Consultation is promised on bringing pitiful UK redundancy rights more into line with European countries. There is a specific commitment to strengthen protections for women against unfair redundancy. The Tories’ 2014 weakening of TUPE protection for workers transferred between contractors will be scrapped, along with the Swedish derogation loophole, and a new requirement will be introduced for takeover proposals to include a plan to protect workers and pensioners. Labour wants a growth in co-ops, and plans to give employees the first right to buy their employer. The manifesto promises the reinstatement of the Agricultural Wages Board to underpin employment standards and wages in a sector with many vulnerable workers.
A slew of other improvements to individual legal rights are proposed, from raising the minimum wage for workers 18+ to the level of the living wage (expected to be at least £10 per hour by 2020), to increasing paternity leave. The proposal for four more public holidays has been widely misunderstood – whether you work public holidays or not this would increase the minimum paid holiday entitlement from 28 days to 32.
Labour wants a review of the pension age so that instead of rising beyond 66, it is flexible to reflect the contributions made by people (whatever that means), wide variations in life expectancy, and the fact that some jobs are arduous. There are proposals on more efficient workplace pensions, but these seem a bit vague.
Access to justice and enforcement
Enforcement is one of the major weaknesses in UK employment law. With few exceptions it is down to individual workers to bring claims (possibly with union backing). Workers or unions aren’t allowed to bring most claims on behalf of affected groups collectively, and the UK has no labour inspectorate to actively enforce workers’ rights. The Tories dramatically increased the impact of this weakness by introducing Employment Tribunal fees, which Labour promises to abolish, as well as considering reinstating legal aid entitlements after Lord Bach’s Access to Justice Commission submits its final report. Labour will create a new Ministry of Labour responsible for enforcement, give unions a seat on its board, and increase prosecutions and penalties. The manifesto also pledges to strengthen the Equality and Human Rights Commission, which is being butchered by the current government.
Labour promises inquiries into Orgreave and blacklisting, and to release all papers relating to the Shrewsbury 24, flying pickets who were framed for criminal conspiracy following the successful building workers’ strike in 1972, and the 37 Cammell Laird shipyard workers.
The state as employer and buyer
As well as legislating, governments have a huge influence on work through public sector employment and £200 billion of annual procurement from the private sector (if you include local government). Labour wants to use public spending power to drive up standards.
By making the public sector the preferred provider, Labour intends to insource public and local authority services, as well as gradually nationalising rail, energy, water and Royal Mail. The manifesto promises to scrap the public sector pay cap and reintroduce national pay bargaining (schools) or a pay review body (NHS). However, a commitment to consider reintroducing a national pay structure for local government staff has been removed since the draft was leaked.

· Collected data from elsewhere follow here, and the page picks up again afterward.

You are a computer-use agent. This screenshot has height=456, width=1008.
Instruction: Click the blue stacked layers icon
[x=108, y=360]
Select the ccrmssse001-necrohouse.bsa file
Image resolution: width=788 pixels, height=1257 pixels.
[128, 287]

Labour says it ‘expects’ suppliers to ‘move towards’ a 20:1 maximum ratio of highest to lowest pay in the public sector and in companies bidding for public contracts, but no timescale is specified. Currently employers can legally pay £3.50 an hour to apprentices, £4.05 for workers under-18, £5.60 for 18 to 20 year olds, £7.05 for 21 to 24 year olds and £7.50 for workers 25 plus. A 20:1 ratio would cap salaries at about £160,000 for employers paying the lowest legal rates, but this would rise to £400,000 after the promised rise of the minimum wage to £10 an hour. How would those fat cats get by?
Public contracts would only be awarded to companies that recognise trade unions, and “high standards” would be required on issues including workers’ rights, equal opportunities and training. The secrecy surrounding privatisation would be partially removed by extending the Freedom of Information Act to private companies that run public services.

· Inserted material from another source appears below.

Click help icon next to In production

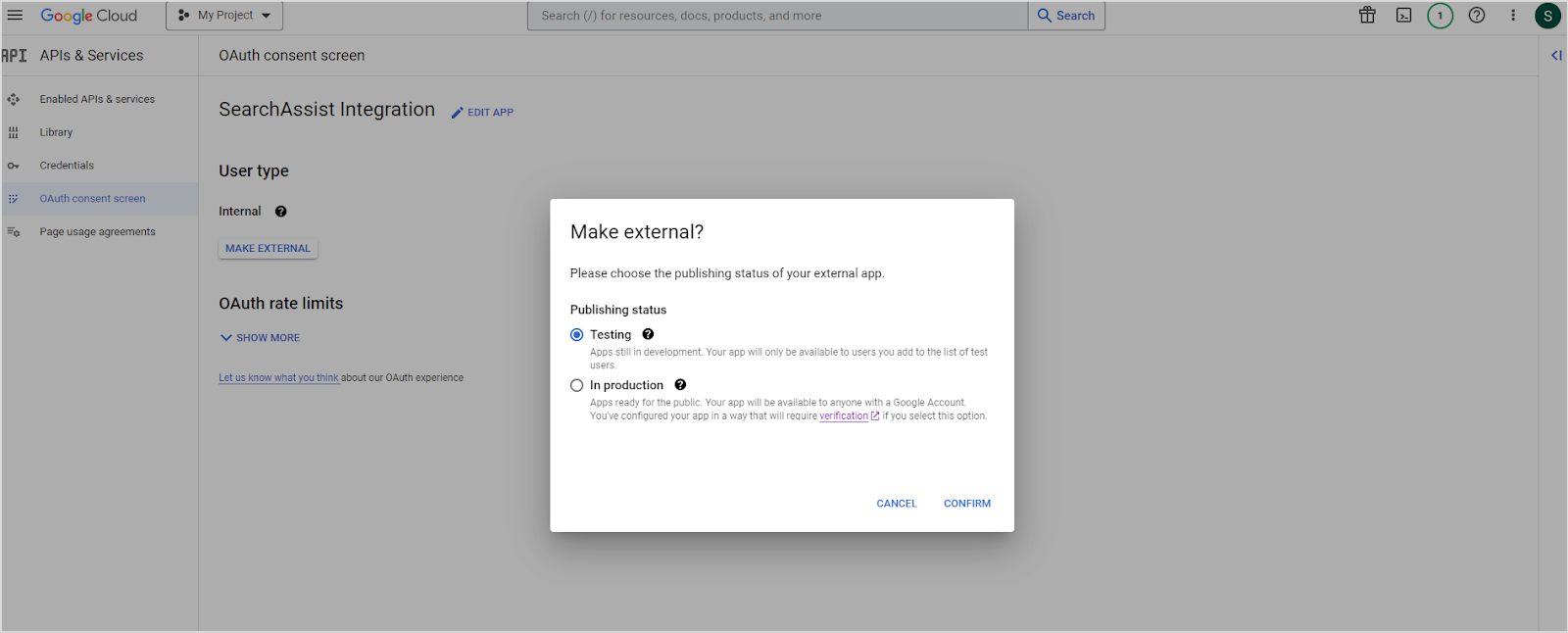point(680,385)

While hardly revolutionary, Corbyn’s proposals are qualitatively better than those of the Blair years.
New Labour justified all its measures on grounds of economic efficiency and were overwhelmingly focussed on individual rights. Fairness was to serve profitability, not the other way round. The exception that proved the rule was the provision in 2000 of a statutory route to win union recognition, which was implemented on such a pro-business basis that it failed to reverse the decline in the proportion of workers covered by collective bargaining.

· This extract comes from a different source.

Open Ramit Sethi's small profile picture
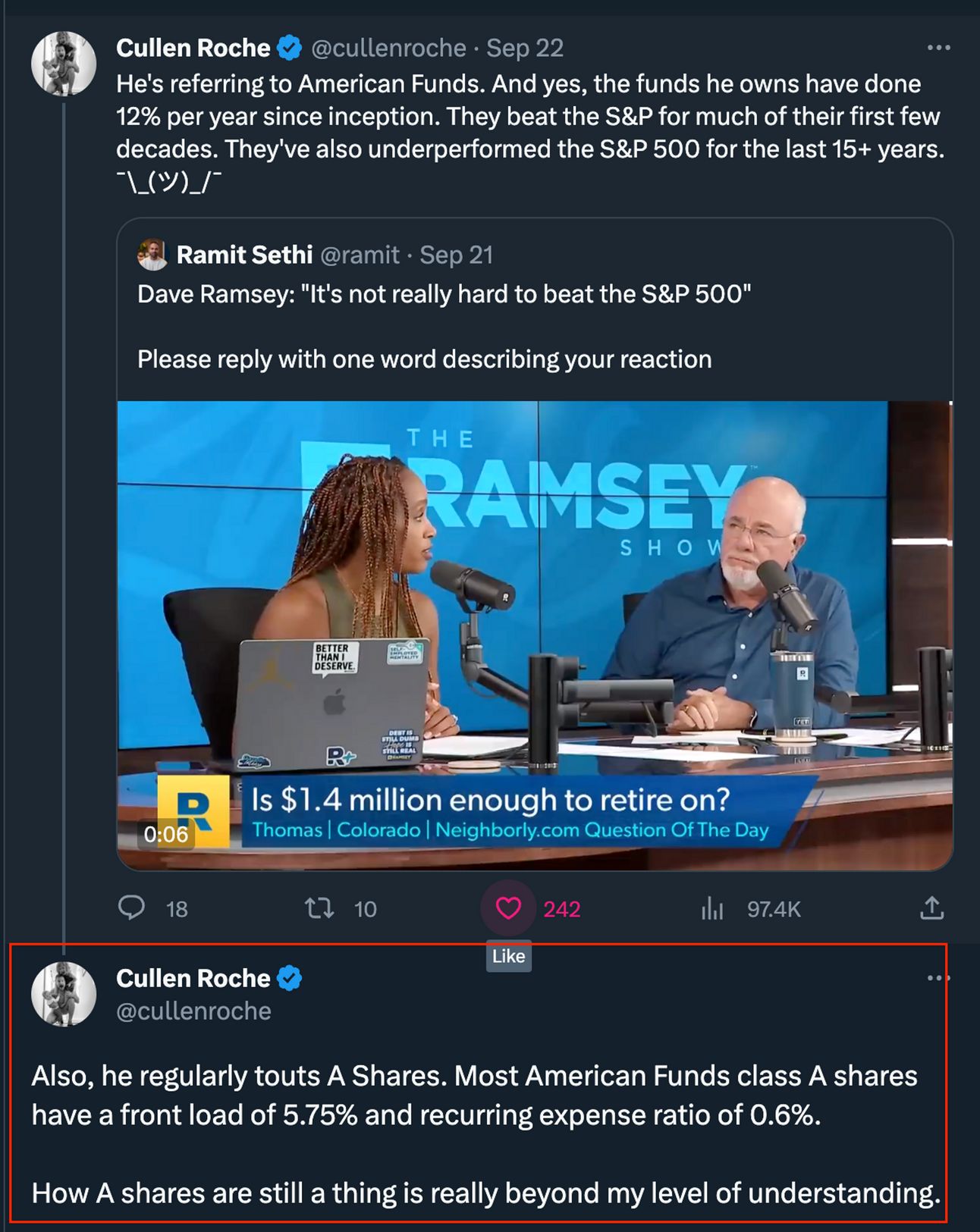 [152, 255]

The Corbyn manifesto, while not abandoning the tedious business justifications for policies designed to benefit the majority, contains proposals to use both the legislative and economic roles of the state to encourage workers’ collective organisation, ending decades of the state helping employers increase their power over workers.
The move to encourage sectoral and national-level bargaining is double-edged. Union leaders generally love the idea, as it centralises bargaining and provides a basis to expand bargaining coverage (and hence membership) without needing to organise and win workplace by workplace. But bargaining without organisation delivers little to members, and centralised bargaining is the hardest for lay members to influence. Activists would have to fight hard to ensure that improved access to workplaces is used to build real power, that unions devote resources to supporting that, and that strong activist structures are established to make negotiators accountable.
Many union activists, even if they are Labour Party members, are nervous about bringing divisive party politics into the workplace. But almost every workplace activist can find policies in the Corbyn manifesto which they can link to current issues or campaigns in their own workplace, which helps build the Labour vote. Whatever the result of the election, getting workers’ rights, and particularly our collective rights, onto the mainstream political agenda is a huge step forward.